The Gurdwara, Kartarpur sahib
Gurdwara Kartarpur Sahib is located in town by the same name Kartarpur (Ravi) in Pakistan. The nearest town on the Indian side of the border is Dera Baba Nanak [1Km. from Border] in the district of Gurdaspur. The shrine is located about 3 kms from the Indo-Pakistan border.
The original abode established by Guru Nanak was washed away by floods of the river Ravi and the present Gurudwara was established by Maharaja Ranjit Singh. Recently, there has been lobbying to open the corridor for Sikhs from India to visit the shrine without any hindrance or visa. It lies only 3km from the border.
When Guru Nanak departed for his heavenly abode, Hindus and Muslims disagreed on how to perform the last rites. The Hindus as per their tradition wanted to carry out a cremation while the Muslims wanted to carry out a burial. A samadh (Hindu tradition) lies in the Gurdwara and a grave (according to Muslim traditions) lies on the premises as a reminder of this discord.

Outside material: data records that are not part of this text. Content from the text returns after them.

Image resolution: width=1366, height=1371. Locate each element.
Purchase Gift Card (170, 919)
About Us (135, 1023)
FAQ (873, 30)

The gurdwara is located next to a small village named Kothay Pind (village) on the West bank of the Ravi River in Punjab, Pakistan. The Gurudwara at Kartarpur can be seen from another Gurudwara located across the border at the historical town of Dera Baba Nanak in India (It is not Daara, as so many people wrongly call it. Dehra is derived from the word Deh or body). Both sites are one of the holiest places in Sikhism located in the Majha region. Recently, there has been lobbying to open the corridor for Sikhs from India to visit the shrine without any hindrance or visa. It lies only 3 km from the border.
LIFE AT KARTARPUR (extract from Sarjit Singh Bal, “Life of Guru Nanak”, Punjab University Punjab, 1969)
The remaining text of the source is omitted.